O mapeamento foi realizado a partir de rodas de conversa nos territórios das cozinhas acionadas pela pergunta “como você chegou nessa cozinha?” A maioria dos relatos tramam memórias de vida que caracterizam a desassistência do Estado, e que foram ensinando táticas de sobrevivência e resistência em territórios historicamente marcados por desigualdades. Emergem também encontros, cotidianos e redes relacionadas ao saber/fazer da cozinha, que estruturam e garantem sua atuação como espaço de convergência social.
As cozinhas solidárias, mais do que produzir marmitas, suportam uma “pedagogicidade” pré, durante e após o “fogão”. O que vai na panela são produtos agroecológicos, em sua maioria, oriundos de assentamentos ou da agricultura familiar, ou seja, eles ensinam sobre modos solidários e ecológicos de produzir, sobre a necessária articulação entre cidade e campo, bem como questiona a relação com a comida e os hábitos de consumidores.

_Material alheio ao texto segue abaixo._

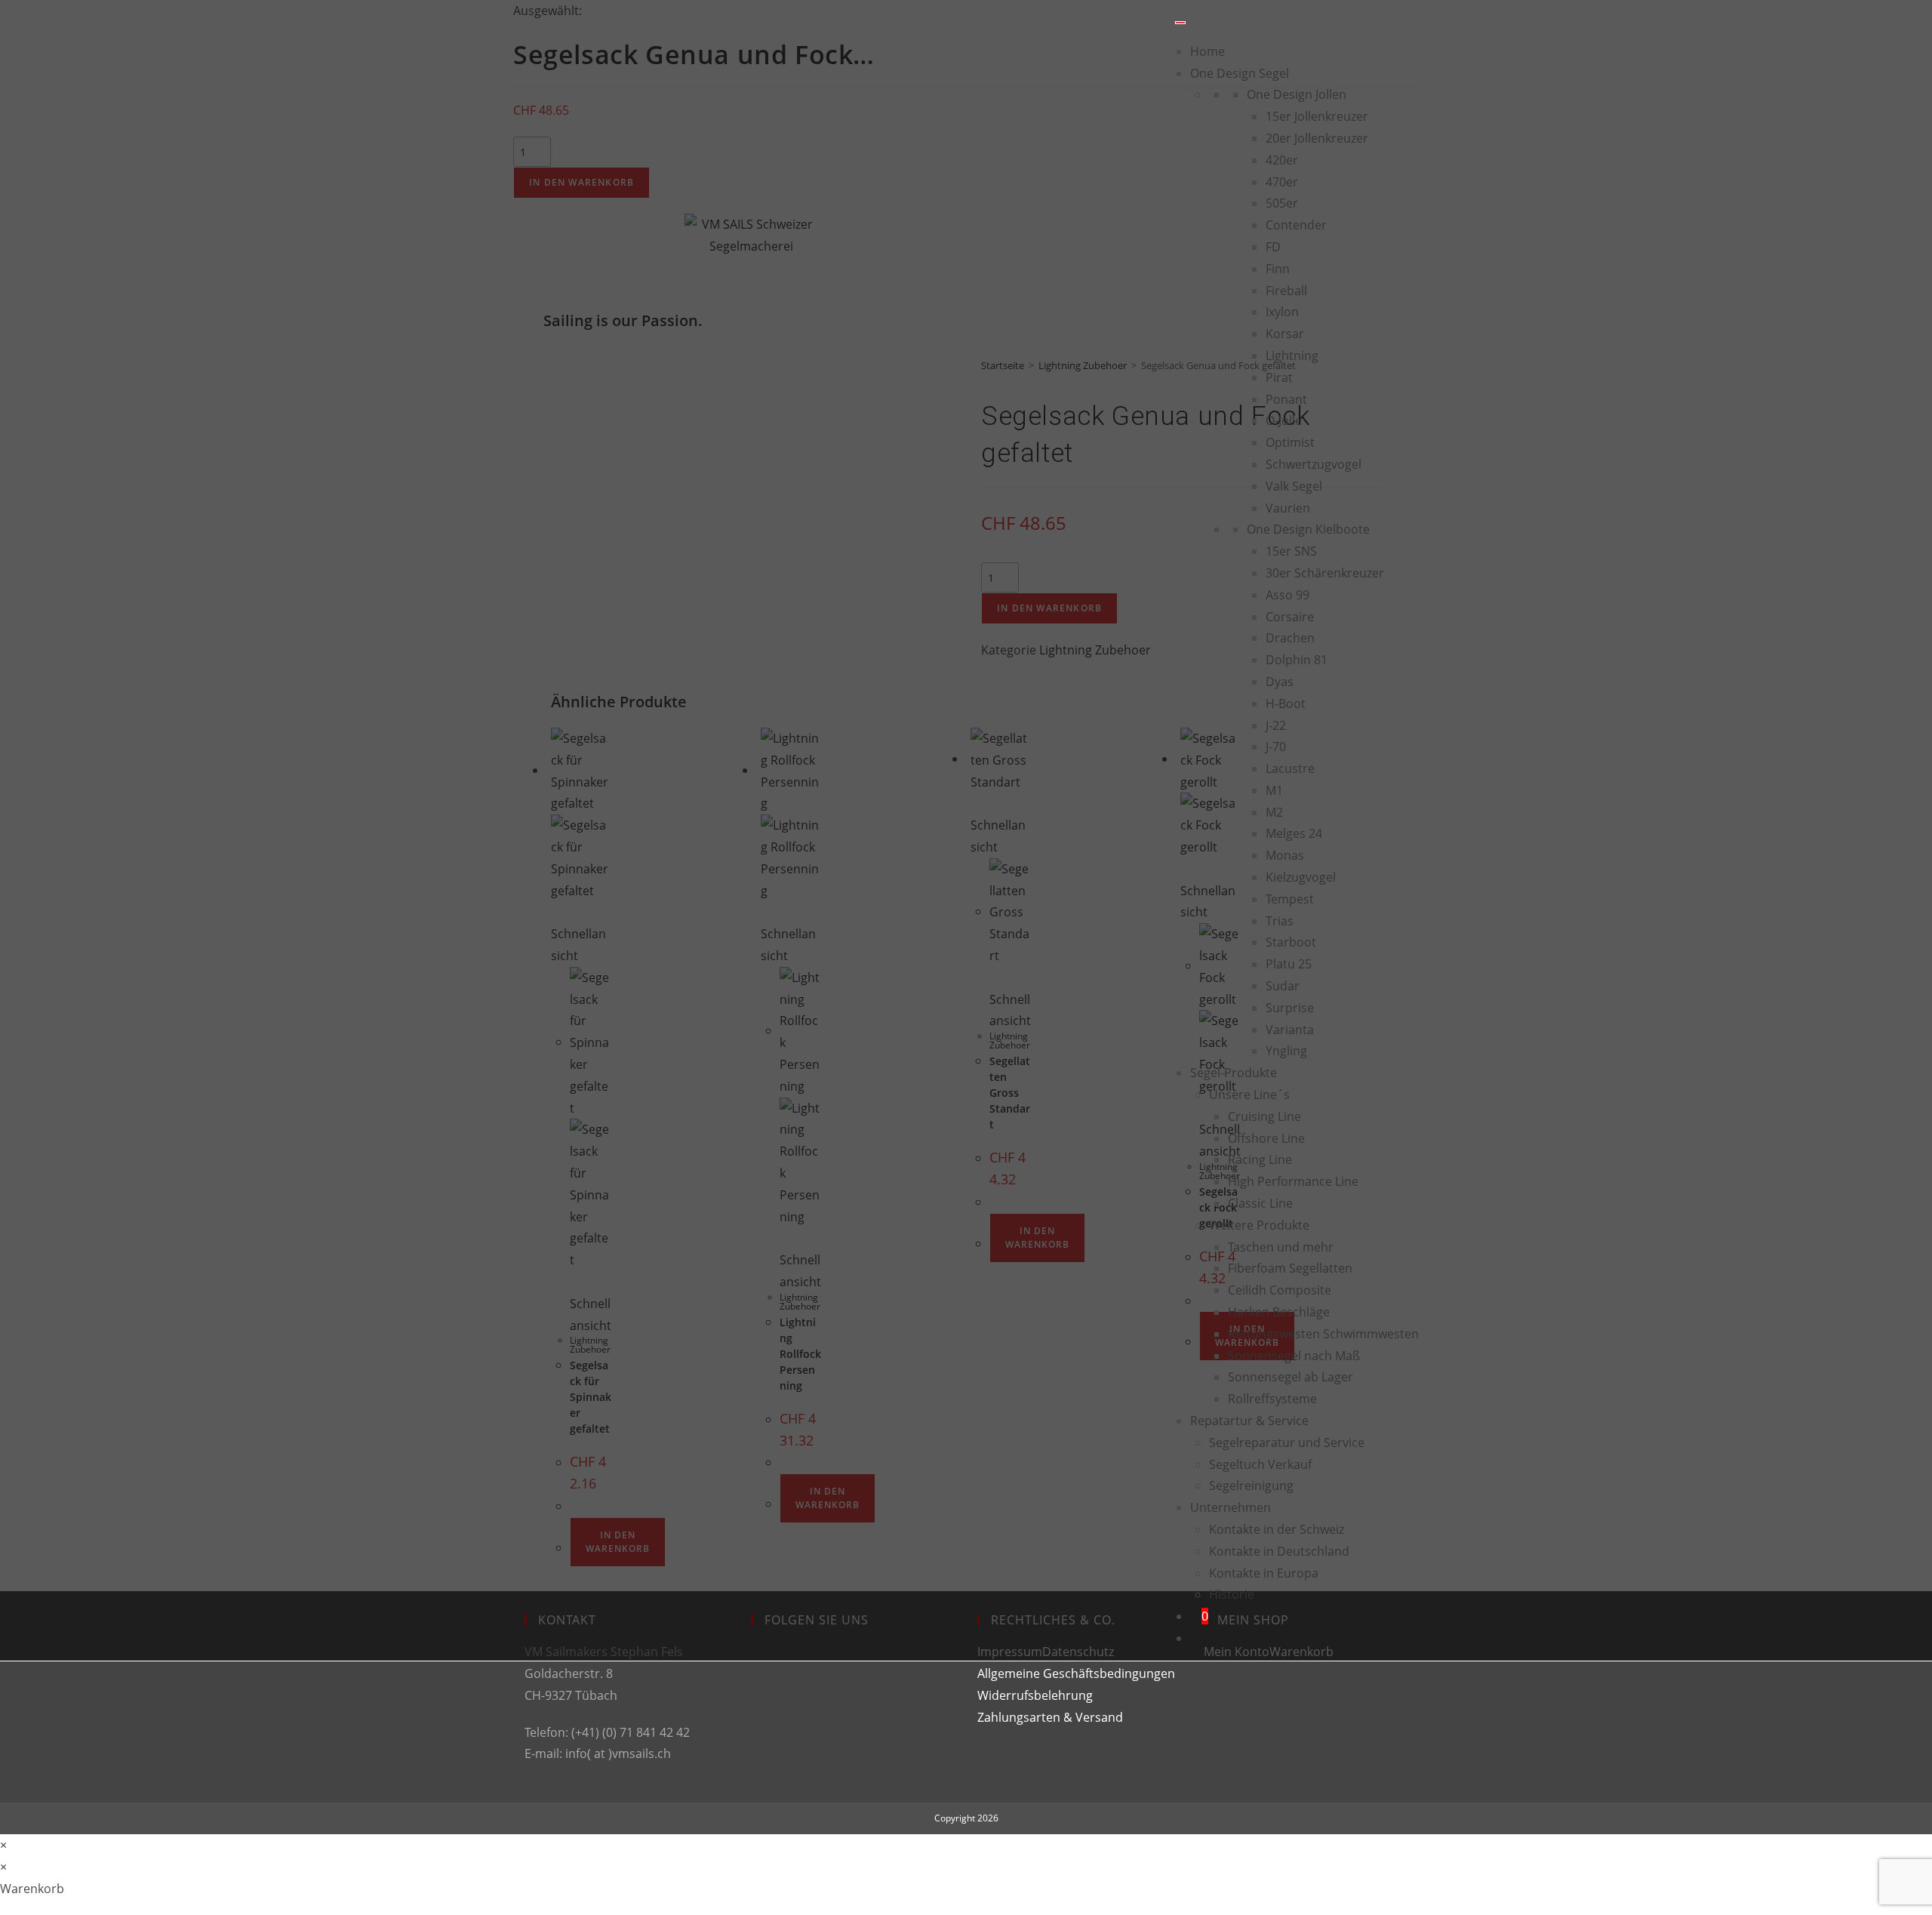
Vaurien (1288, 508)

Entre uma etapa e outra, e especialmente nos almoços coletivos com todos que trabalharam, “prosas” ou diálogos são fomentados. Esses versam sobre vivências, alegrias e tristezas do desenrolar de vidas, construindo um saber sobre táticas cotidianas do (sobre)viver. Por outro lado, se ensina-aprende sobre saúde e nutrição e sobre conhecimentos tradicionais, como técnicas de plantio, receitas de família e efeitos medicinais de alimentos. Na trama dessa sociabilidade, narrativas do trabalho e não-trabalho, do passado e do presente, se entrecruzam, ensinando-aprendendo saberes sobre o ofício das “panelas” e sobre estratégias para lutas futuras do “viver”.
Cartografias
Além do sonário, o projeto apresenta ainda um mapeamento cartográfico de cozinhas sediadas na cidade de Porto Alegre, elaborado pelo Margem Lab e pelo Laboratório Encruzilhada. A pesquisa identificou informações como a maior incidência das cozinhas solidárias em bairros de baixa renda, que frequentemente ocupam áreas de borda ou topo de morro com pouco acesso a infraestruturas urbanas, serviços, equipamentos e moradia digna.

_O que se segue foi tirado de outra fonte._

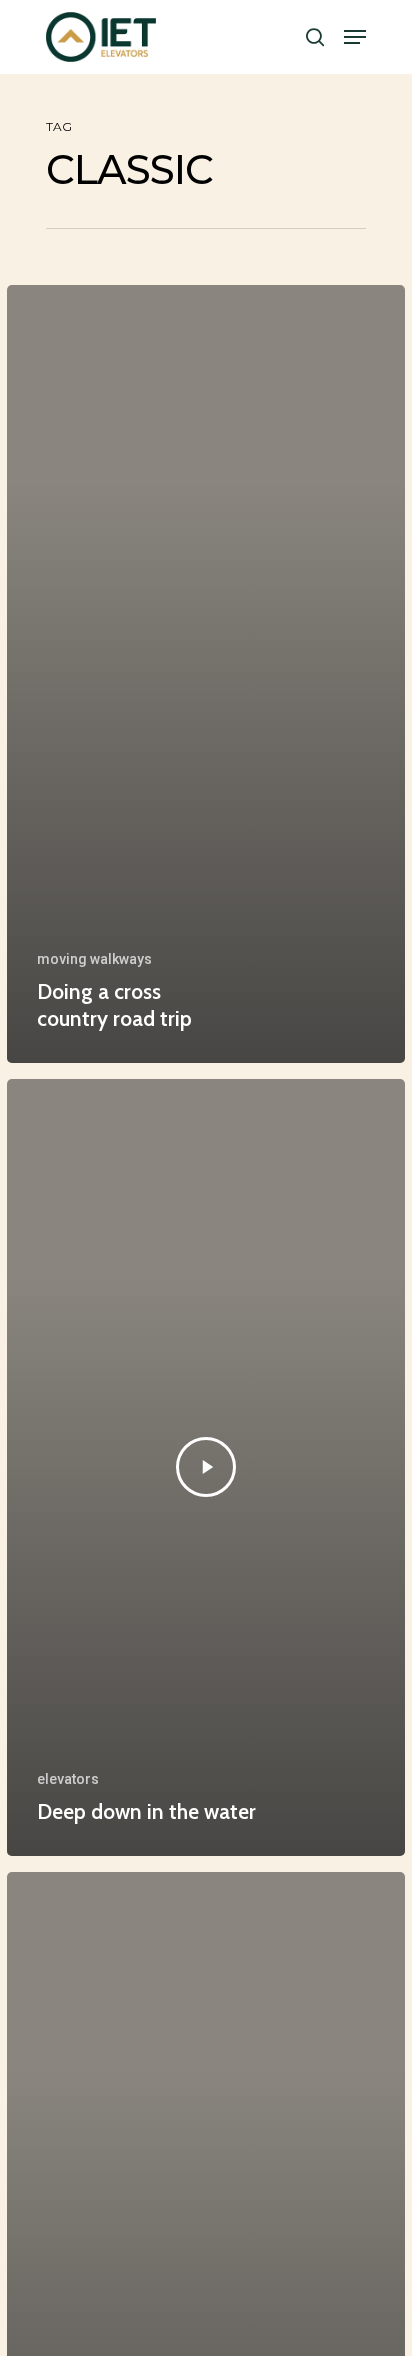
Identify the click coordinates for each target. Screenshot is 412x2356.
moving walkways (94, 959)
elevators (68, 1779)
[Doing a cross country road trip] (206, 673)
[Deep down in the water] (206, 1467)
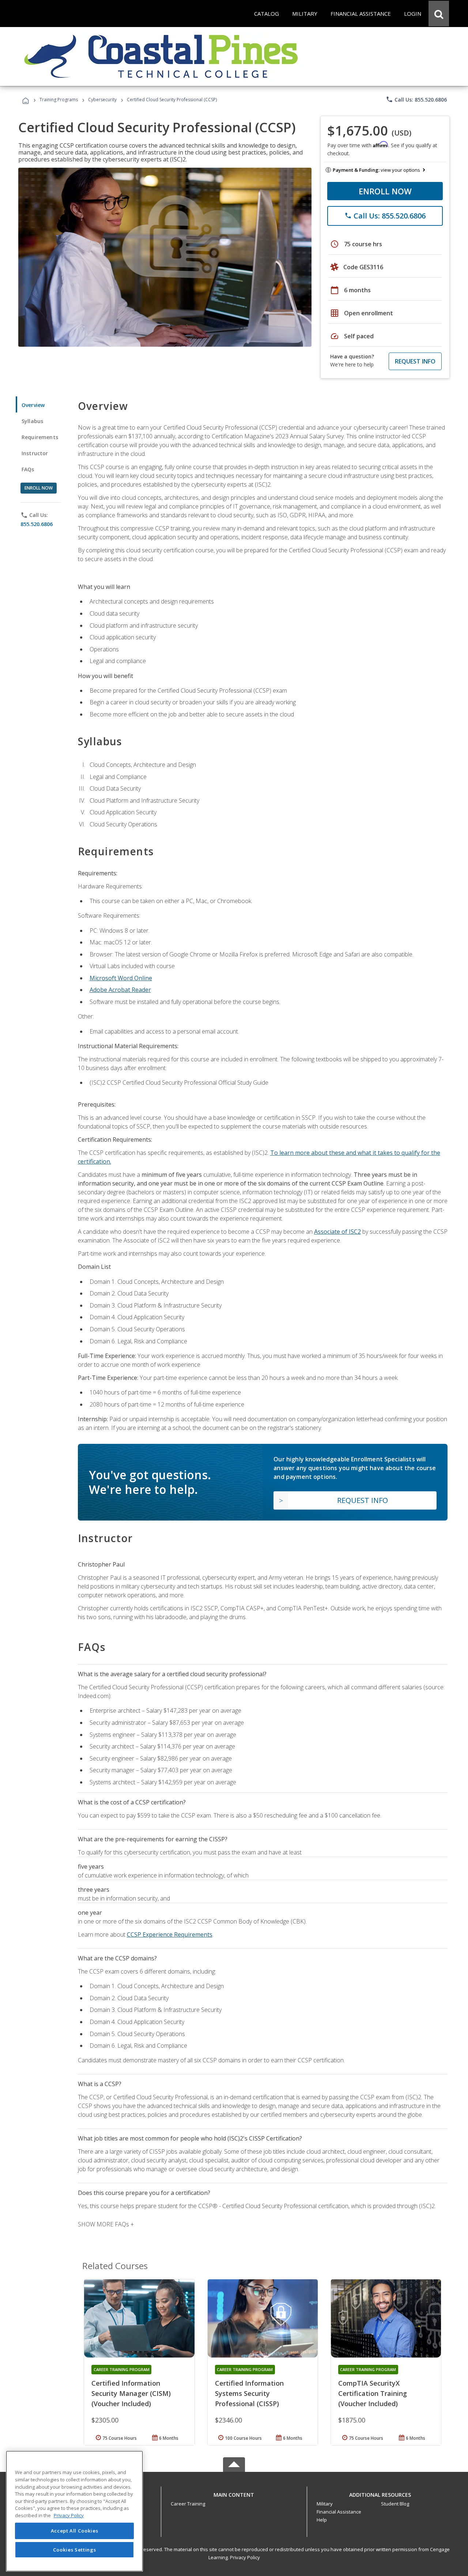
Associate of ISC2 (337, 1232)
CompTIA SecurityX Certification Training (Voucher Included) (372, 2393)
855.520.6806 (36, 524)
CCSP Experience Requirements (169, 1934)
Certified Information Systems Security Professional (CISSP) (249, 2393)
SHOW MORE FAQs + (106, 2224)
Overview (33, 405)
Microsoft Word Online (121, 978)
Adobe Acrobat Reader (120, 990)
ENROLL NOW (385, 191)
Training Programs (58, 99)
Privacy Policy (245, 2557)
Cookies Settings (74, 2549)
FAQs (28, 469)
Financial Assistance (339, 2511)
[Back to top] (234, 2492)
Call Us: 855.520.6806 (416, 99)
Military (325, 2503)
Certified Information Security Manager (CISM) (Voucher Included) (131, 2393)
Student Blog (395, 2503)
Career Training (188, 2503)
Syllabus (32, 421)
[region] (74, 2511)
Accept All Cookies (74, 2531)
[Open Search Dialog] (439, 13)
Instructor (35, 453)
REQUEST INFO (415, 361)
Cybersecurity (102, 99)
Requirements (40, 437)
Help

A sobreposição dos dados das cozinhas aos dados de raça coletados pelo IBGE evidencia que a concentração das cozinhas coincide com as áreas de maior concentração de pessoas negras, como à leste e à oeste. À sul, destaca-se a Restinga resultado de uma das maiores remoções urbanas do centro para as margens da cidade durante os anos 1970, com forte recorte racial.

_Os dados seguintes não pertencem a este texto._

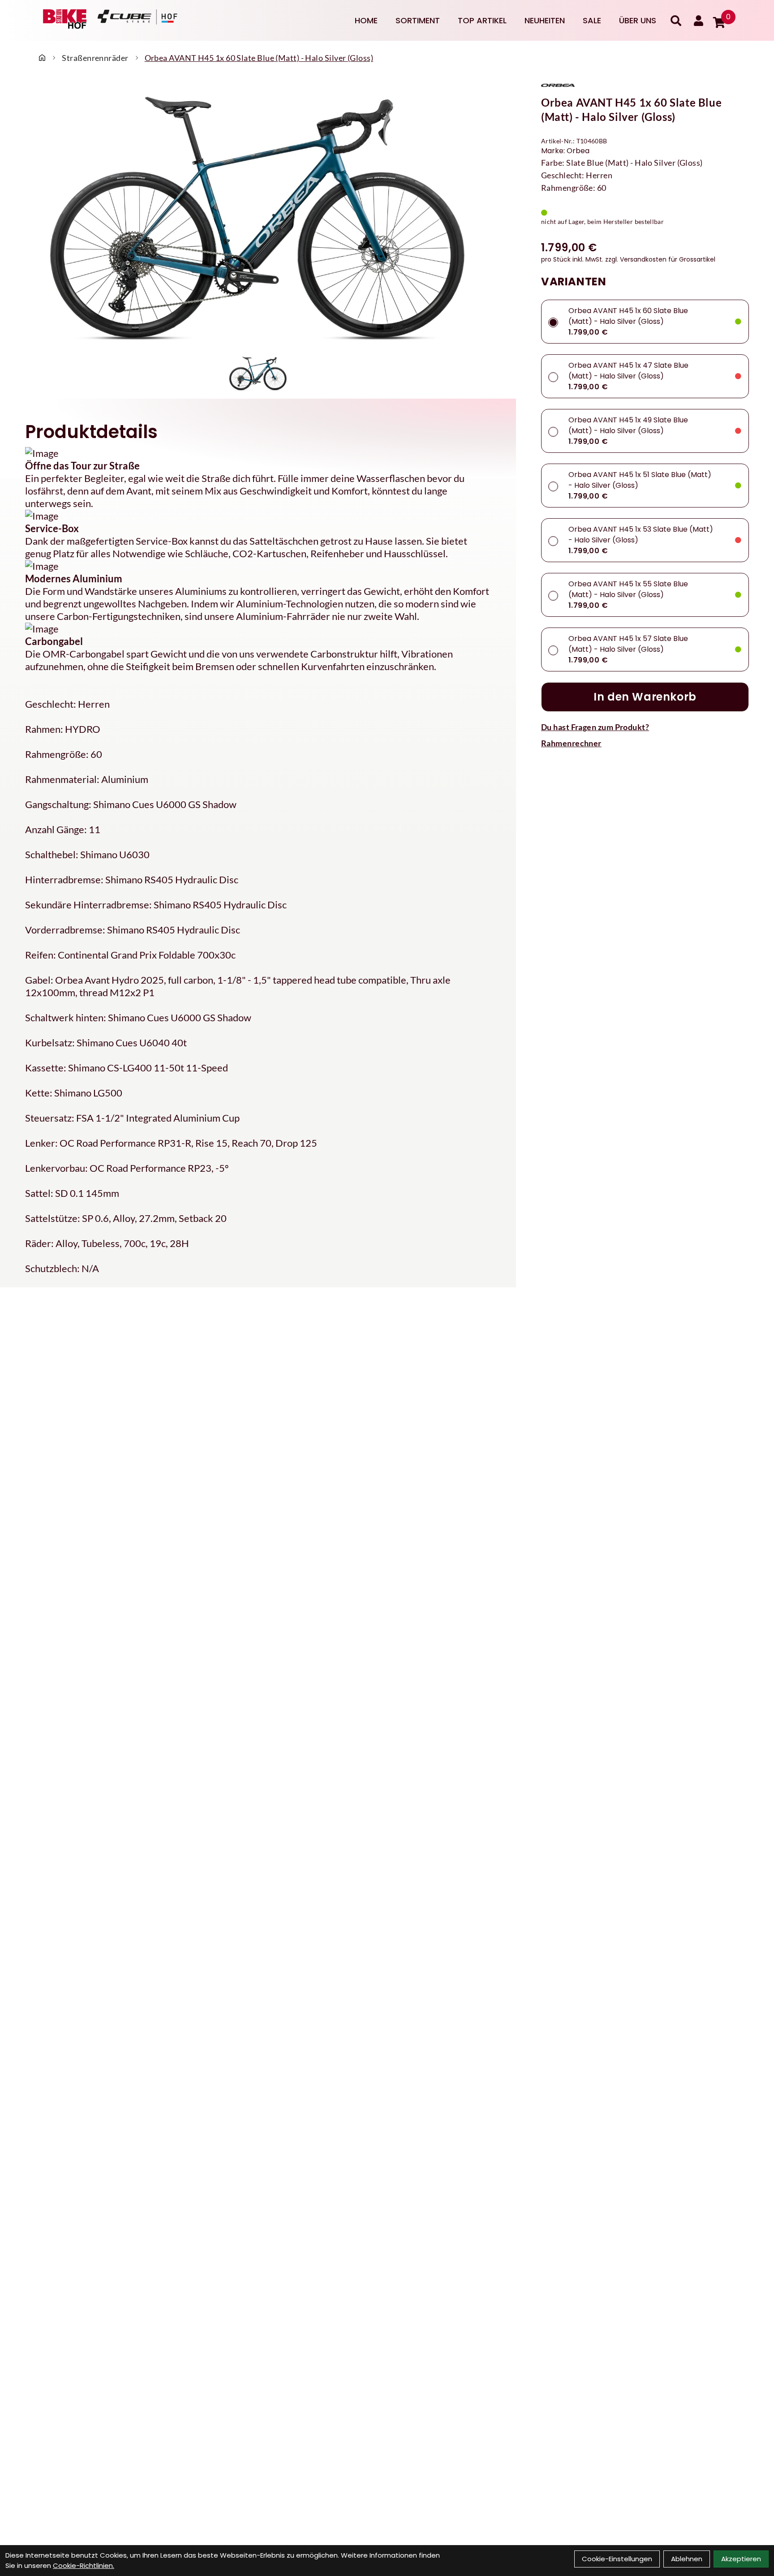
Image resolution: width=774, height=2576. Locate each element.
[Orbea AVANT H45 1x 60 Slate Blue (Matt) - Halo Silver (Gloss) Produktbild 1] (258, 373)
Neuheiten (545, 20)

Nos territórios majoritariamente ocupados pela negritude, também se concentram a falta de infraestrutura urbana e o policiamento intensivo, o que revela um forte retrato das desigualdades sociais e do racismo estrutural das políticas urbanas e sugere a emergência das cozinhas como um movimento de resistência a isso.
O mapeamento cartográfico foi realizado a partir de informações de 2023 inscritas no Ministério do Desenvolvimento e Assistência Social, onde constam cozinhas solidárias, populares e comunitárias, e ao levantamento de cozinhas emergentes com a enchente de 2004, ainda em andamento.
Em relação ao saneamento básico, a pesquisa observa que o sistema de tratamento de esgotos em Porto Alegre evidencia grandes áreas desassistidas, com destaque para o leste e sul da cidade. À leste é possível reconhecer nucleações de cozinhas situadas em áreas que vão de 5% a 20% com esgoto a céu aberto, grande parte em áreas de morro ou encosta, além de próximas aos pequenos arroios urbanos. Outros dados como mobilidade, existência de hortas urbanas e áreas de risco geológico também constam no mapeamento.
Em uma segunda etapa do projeto, o coletivo Margem LAB realizou apoio técnico à consolidação das cozinhas como equipamentos urbanos de convergência social. O objetivo é compor um conjunto de diretrizes que possam subsidiar o reconhecimento e a efetivação das cozinhas como equipamentos urbanos de bairros, capazes de fortalecer redes de vizinhança, lutas pela moradia popular e relações urbano-rurais vinculadas à soberania alimentar.